Fino a qualche tempo fa non sapevo di scrivere dei «post». Che scemo! Immaginavo di fare articoli: normali, discutibili, intelligenti, inutili. Adesso, invece, mi chiedono di comporre qualche «post». Il post, nell’uso odierno, è un commento rapido, nervoso, deve colpire in superficie, la calma del concetto viene abolita, serve un effetto-Sgarbi per offrire al lettore disincantato uno strumento utile, magari con un titolo suggestivo; non so, ad esempio una cavolata del tipo: «Uomo, sei in gabbia!», o giù di lì. Fai un articolo serio, attento, cerchi di non essere banale, anche perché il pensiero non può farsi seppellire dalla scimmia di Zarathustra, solo che non se lo fila nessuno. Mi chiedo: chi ha un minuto di tempo per scendere in quello spazio nevralgico dove la purezza e l’intrinseco ignorano padroni e confini, dove si cerca l’irripetibile, e il caos lascia il posto a un briciolo di ordine esistenziale? No, questa è l’epoca dei post! Sono i pezzi sul sesso orale che vanno alla grande; i pezzi politici profumati dal gesto consueto della volgarità; quelli dove la cronaca insipida e stracolma di pettegolezzi regna sovrana.
Alla gente interessa il dietro le quinte, e noi lo mostriamo: giornalisti e saccenti al servizio del nulla. Siamo tutti coinvolti. Anche questo articolo, pardon questo «post», subisce il meccanismo disorientante della volontà di potenza. La critica non è mai sincera fino in fondo. Chi nuota nel sistema racconta bugie. Comodo sparare sui politici o sull’establishment finanziaria. Ogni settore è marcio. Autorevoli personaggi rimproverano nei loro libri le oscenità del mercato, la furbizia padronale, e soffrono dell’incredibile perdita di vite umane causata dal fiume impetuoso del profitto. Sottoscrivo! Ma loro che fanno per cambiare rotta? I «se» di Gramsci tornano prepotenti di fronte al dilagare del cinismo qualunquista dei giorni nostri: «se avessi fatto anch’io il mio dovere, se avessi cercato di far valere la mia volontà, sarebbe successo ciò che è successo?». Si badi: l’imperativo gramsciano non è rivolto soltanto al bulletto di quartiere che trascorre la sua giornata al bar, ma si rivolge in primo luogo a chi sa e non agisce, a chi sbandiera i principi e si rifugia nella poltrona facile, a chi si rende conto della notte in cui versa un’intera generazione di precari, ma poi non fa nulla per l’auspicato cambiamento. E, ripeto, non parlo solo di politici o manager. L’ipocrisia aristocratica è ovunque, pervade ogni direzione.
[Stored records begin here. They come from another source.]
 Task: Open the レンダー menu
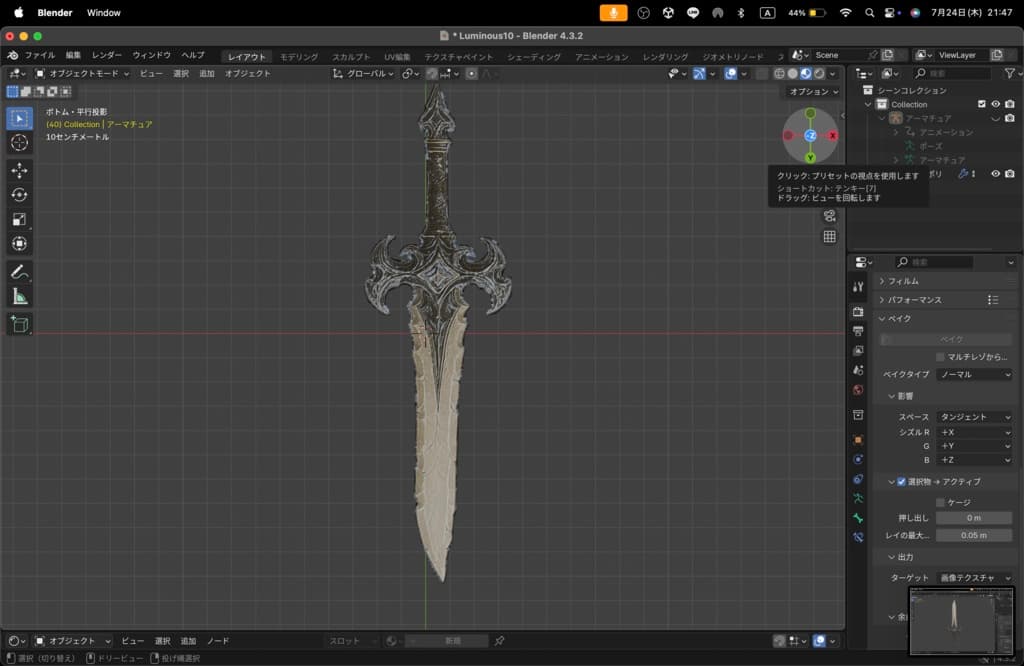click(x=106, y=55)
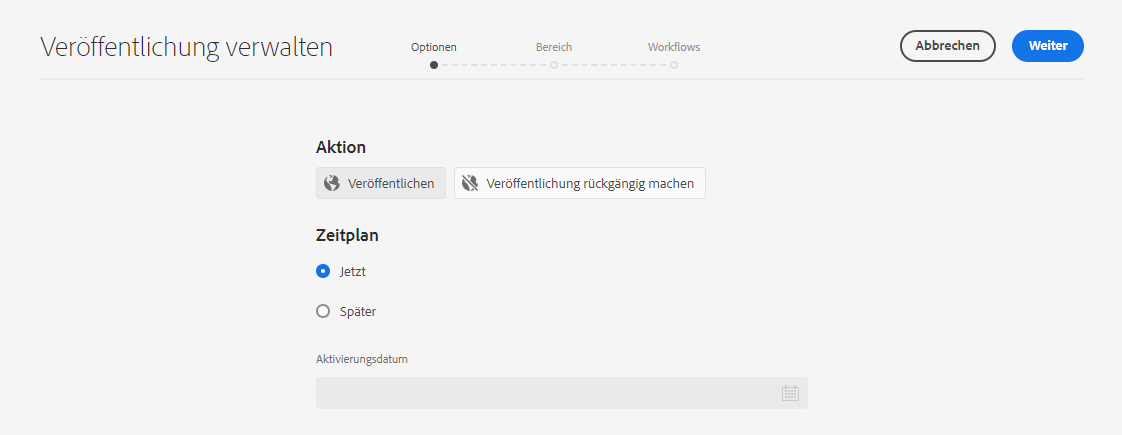Select the Jetzt radio button
The width and height of the screenshot is (1122, 435).
tap(323, 271)
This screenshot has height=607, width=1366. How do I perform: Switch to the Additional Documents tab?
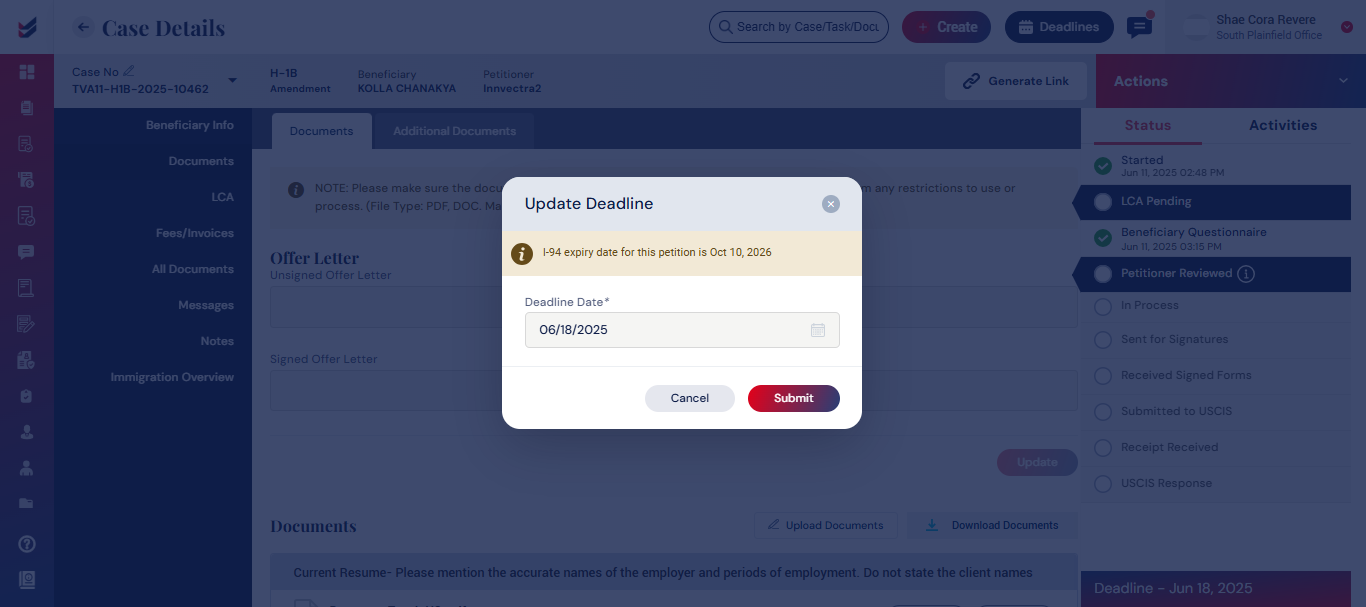pyautogui.click(x=454, y=131)
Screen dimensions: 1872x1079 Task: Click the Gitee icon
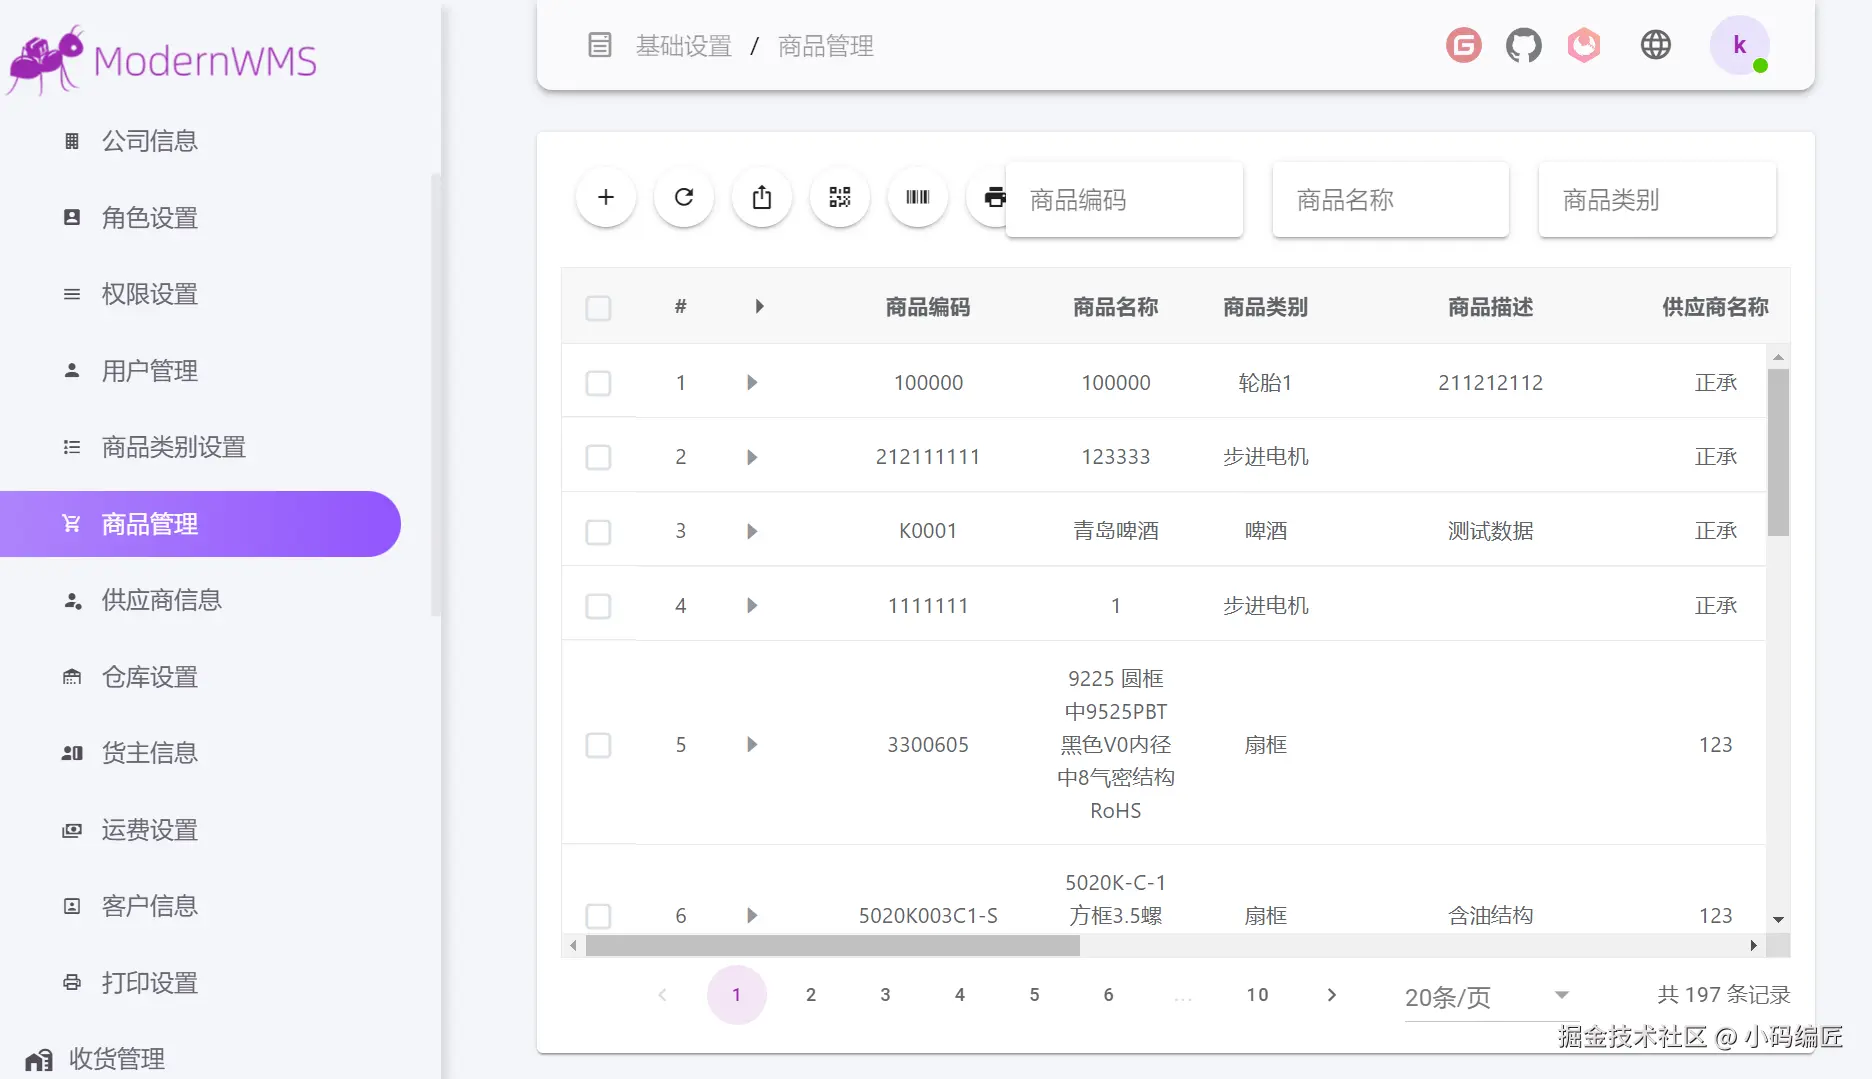pyautogui.click(x=1463, y=44)

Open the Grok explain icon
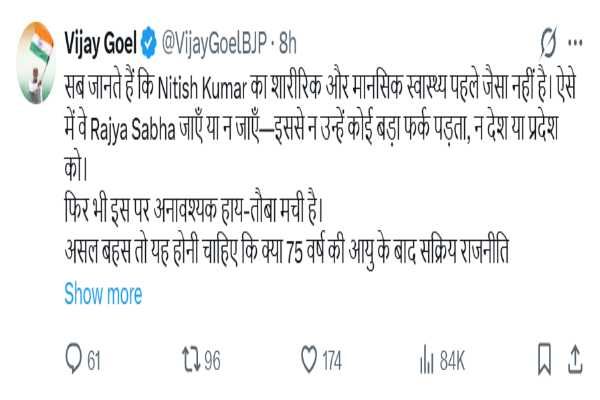click(547, 43)
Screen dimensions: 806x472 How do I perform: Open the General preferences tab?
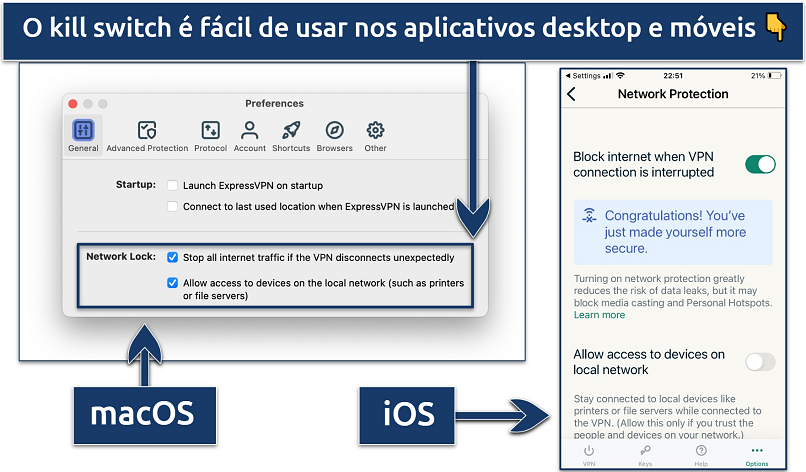[83, 135]
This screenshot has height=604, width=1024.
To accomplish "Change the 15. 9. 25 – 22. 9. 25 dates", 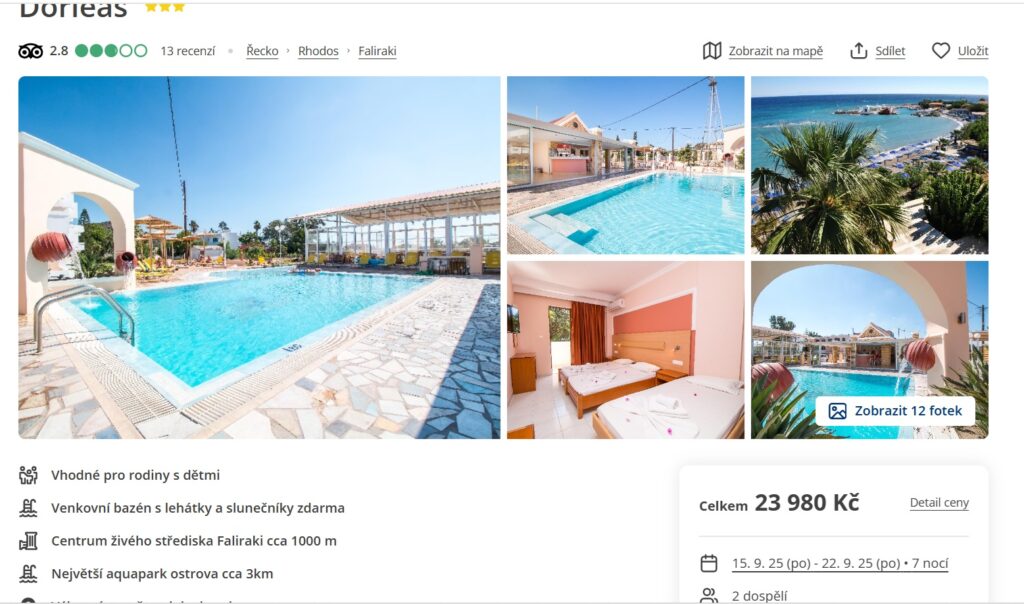I will (840, 563).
Nell’epoca della morte di Dio, il niente acquista il senso e il tutto si trasforma nel «si dice» della chiacchiera. Ognuno è «colui che non è», direbbe Emil Cioran. Invochi il bisogno infaticabile di parlare e non di essere «parlato», di vivere e non di essere «vissuto», magari di giocare e non di essere «giocato» dal vuoto che ci opprime e puntualmente ti guardano come se fossi un imbecille. «Sei fuori dal mondo, mio caro!», tuonano i nuovi professionisti della post-verità.
Penso che la dimensione dell’urlo andrebbe sostituita con quella del silenzio, la propaganda sofista del docente o dell’intellettuale con il linguaggio di chi non rinuncia al sentimento del valore, la presunta bellezza (post-moderna) di una donna siliconata con lo sguardo moderno della ragazza che fu, la post-politica di Minzolini, Scilipoti e Gasparri con quella sobria e dal sapore cosmopolitico rilanciata dal comunista Enrico Berlinguer e dal democristiano Giorgio La Pira, la pseudofilosofia di attori celebrati negli stadi televisivi con quella autentica di chi istituzionalizza il dialogo, non firma autografi e si muove nel «tra» di Buber, l’arte ingannatrice del duemila con quella «moderna» di chi coltiva l’intima espressione, la morale nichilistica dell’«ultimo uomo» con quella classica che non smette di beatificare la differenza interpretativa tra il giusto e l’ingiusto, e naturalmente il giornalismo del «post» con quello serio, responsabile e di lungo respiro. Alla prossima.